Tips for working in areas where snakes may be found

Outdoors:

  • Wear heavy work gloves and snake-proof boots (at least 10 inches high) or snake leggings when working in areas of heavy debris where snakes are likely to be found.
  • Watch where you place your hands and feet when removing or cleaning debris. If possible, don't place your fingers in/under debris piles that have sat for any length of time without first checking for snakes.
  • Never step over logs or other obstacles unless you can see the other side.
  • Watch for snakes sunning on fallen trees, limbs, and other debris.
  • If you encounter a snake, step back and allow the animal to proceed on its way. Snakes are usually not fast-moving animals and you should be able to move away from the snake's path.

Indoors:

  • If you find a snake in your house, don't panic; try to confine the snake to a small area of the house.
  • Nonpoisonous snakes can be captured by pinning the snake down with a long stick or pole, preferably forked at one end, and then removed by scooping up with a snow or flat-blade shovel.
  • If you are uncomfortable about removing the snake yourself, try to get help from someone within your community who has experience handling snakes.
  • As a last resort, you may need to kill a poisonous snake. Club it with a long stick, rod, or other tool.
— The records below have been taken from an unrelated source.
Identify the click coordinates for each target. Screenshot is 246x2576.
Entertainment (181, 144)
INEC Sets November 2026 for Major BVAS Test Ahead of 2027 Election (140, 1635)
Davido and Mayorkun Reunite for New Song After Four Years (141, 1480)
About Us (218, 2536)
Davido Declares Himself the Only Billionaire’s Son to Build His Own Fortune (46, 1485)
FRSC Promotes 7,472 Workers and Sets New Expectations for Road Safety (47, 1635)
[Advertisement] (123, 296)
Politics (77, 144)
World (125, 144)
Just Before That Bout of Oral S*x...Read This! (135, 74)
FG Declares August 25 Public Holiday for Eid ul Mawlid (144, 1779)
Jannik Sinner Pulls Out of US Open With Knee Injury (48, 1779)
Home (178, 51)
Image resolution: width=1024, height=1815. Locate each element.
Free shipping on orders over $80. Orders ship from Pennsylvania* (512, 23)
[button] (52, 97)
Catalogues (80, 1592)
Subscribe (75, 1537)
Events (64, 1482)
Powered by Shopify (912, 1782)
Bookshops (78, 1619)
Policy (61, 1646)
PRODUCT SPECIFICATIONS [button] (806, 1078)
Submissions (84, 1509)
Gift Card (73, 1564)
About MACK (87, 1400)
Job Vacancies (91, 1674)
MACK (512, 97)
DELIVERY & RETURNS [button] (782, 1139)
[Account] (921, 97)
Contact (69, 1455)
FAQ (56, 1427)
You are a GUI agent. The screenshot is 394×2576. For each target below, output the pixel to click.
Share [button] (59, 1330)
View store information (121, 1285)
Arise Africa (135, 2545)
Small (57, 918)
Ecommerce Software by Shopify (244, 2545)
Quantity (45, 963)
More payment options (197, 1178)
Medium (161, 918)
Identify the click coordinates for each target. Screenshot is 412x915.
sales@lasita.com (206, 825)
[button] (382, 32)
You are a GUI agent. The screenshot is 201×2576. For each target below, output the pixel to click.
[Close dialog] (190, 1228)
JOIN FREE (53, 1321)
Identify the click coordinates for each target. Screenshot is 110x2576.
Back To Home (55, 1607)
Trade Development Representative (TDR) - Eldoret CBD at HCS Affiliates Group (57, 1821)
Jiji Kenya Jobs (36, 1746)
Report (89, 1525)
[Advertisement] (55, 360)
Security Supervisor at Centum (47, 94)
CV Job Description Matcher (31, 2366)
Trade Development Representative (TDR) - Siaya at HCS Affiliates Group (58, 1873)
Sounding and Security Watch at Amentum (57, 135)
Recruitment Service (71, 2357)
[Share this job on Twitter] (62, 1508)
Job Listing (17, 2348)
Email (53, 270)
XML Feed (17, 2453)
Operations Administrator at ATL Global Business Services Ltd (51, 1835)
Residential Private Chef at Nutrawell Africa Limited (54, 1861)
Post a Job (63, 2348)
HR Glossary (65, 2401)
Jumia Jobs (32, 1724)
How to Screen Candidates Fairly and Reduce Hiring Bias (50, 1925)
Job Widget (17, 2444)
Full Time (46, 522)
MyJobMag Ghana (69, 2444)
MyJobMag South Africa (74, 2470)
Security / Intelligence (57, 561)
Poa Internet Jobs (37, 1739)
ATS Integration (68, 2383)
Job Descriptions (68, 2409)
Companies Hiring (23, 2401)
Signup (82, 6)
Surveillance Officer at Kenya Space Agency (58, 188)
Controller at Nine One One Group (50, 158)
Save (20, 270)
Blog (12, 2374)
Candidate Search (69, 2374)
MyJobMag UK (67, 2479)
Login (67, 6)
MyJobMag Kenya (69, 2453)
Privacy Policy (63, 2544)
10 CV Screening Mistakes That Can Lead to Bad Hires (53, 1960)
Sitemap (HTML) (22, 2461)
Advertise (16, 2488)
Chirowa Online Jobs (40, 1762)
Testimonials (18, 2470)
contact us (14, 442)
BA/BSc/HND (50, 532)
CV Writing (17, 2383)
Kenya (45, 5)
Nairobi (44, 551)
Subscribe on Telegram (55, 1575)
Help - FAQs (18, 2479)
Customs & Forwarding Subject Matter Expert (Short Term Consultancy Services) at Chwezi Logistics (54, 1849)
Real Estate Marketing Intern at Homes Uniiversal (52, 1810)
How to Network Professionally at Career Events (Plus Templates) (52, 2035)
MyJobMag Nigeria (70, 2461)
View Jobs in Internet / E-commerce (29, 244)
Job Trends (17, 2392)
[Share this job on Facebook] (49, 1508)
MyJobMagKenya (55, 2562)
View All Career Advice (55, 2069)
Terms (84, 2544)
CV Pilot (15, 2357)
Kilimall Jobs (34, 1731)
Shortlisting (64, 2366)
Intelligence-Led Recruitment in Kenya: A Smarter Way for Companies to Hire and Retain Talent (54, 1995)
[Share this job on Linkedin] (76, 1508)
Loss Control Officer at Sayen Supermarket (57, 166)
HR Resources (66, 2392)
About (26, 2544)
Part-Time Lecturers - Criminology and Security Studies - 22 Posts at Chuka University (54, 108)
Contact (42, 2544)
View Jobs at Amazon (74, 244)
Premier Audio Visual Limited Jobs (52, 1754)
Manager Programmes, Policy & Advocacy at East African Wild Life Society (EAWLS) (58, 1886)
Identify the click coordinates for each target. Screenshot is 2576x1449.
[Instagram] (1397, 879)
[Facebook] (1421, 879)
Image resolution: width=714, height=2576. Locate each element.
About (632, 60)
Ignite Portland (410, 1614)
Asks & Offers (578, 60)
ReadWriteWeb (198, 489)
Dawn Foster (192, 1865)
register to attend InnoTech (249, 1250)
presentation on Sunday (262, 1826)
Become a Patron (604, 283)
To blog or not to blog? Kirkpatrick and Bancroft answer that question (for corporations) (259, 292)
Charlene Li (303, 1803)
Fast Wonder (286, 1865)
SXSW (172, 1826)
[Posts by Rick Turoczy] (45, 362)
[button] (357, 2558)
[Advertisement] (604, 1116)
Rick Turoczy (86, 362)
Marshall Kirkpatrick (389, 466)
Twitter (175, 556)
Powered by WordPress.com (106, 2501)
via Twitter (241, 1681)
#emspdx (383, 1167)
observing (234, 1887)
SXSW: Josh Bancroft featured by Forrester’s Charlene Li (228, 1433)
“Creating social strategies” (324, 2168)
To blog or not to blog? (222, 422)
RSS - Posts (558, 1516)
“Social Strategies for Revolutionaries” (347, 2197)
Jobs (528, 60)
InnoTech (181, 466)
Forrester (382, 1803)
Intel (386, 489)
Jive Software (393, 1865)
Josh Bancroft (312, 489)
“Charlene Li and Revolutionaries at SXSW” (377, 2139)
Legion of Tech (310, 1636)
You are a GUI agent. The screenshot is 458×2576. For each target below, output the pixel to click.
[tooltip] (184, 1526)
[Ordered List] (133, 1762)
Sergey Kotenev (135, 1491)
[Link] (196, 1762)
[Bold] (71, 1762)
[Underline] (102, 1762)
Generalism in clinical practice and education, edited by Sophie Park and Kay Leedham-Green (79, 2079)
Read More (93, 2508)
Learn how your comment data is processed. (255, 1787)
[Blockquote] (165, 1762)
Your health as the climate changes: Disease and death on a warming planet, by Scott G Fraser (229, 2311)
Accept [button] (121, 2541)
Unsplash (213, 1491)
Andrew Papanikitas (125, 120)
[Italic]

Never attempt to kill a poisonous snake with an instrument that brings you within the snake's striking range (usually estimated at less than one-half the total length of the snake). A pistol or rifle may seem to be a simple way to get rid of snake, but discharging a firearm in or around areas where people are cleaning up storm debris is dangerous and potentially lethal.
  • All openings around the house a quarter-inch and larger should be sealed to exclude snakes. Check areas such as corners of doors and windows, around water pipes, and electrical service entrances. Holes in masonry foundations should be sealed with mortar to exclude snakes. Holes in wooden buildings can be sealed with fine 1/8-inch mesh hardware cloth and/or sheet metal.
  • Remove debris from around the house as soon as possible. Such clutter attracts rodents that snakes feed on and also provides shelter for the snakes. Vegetation around the foundation should be kept closely mowed.
  • There are no pesticides that can be used legally to kill snakes. Repellents and traps work with limited success.

Finally

  • If you are bitten by a poisonous snake, don't try to treat the bite yourself. Go to the nearest hospital (or physician) for treatment immediately. Try to make a mental note of the appearance of the snake for identification and treatment purposes. Snake-bite kits are helpful, but they are best used by trained medical personnel.
  • Learn to identify nonpoisonous and poisonous snakes. Information on snake identification can be obtained from your county Extension office or from your state's wildlife department.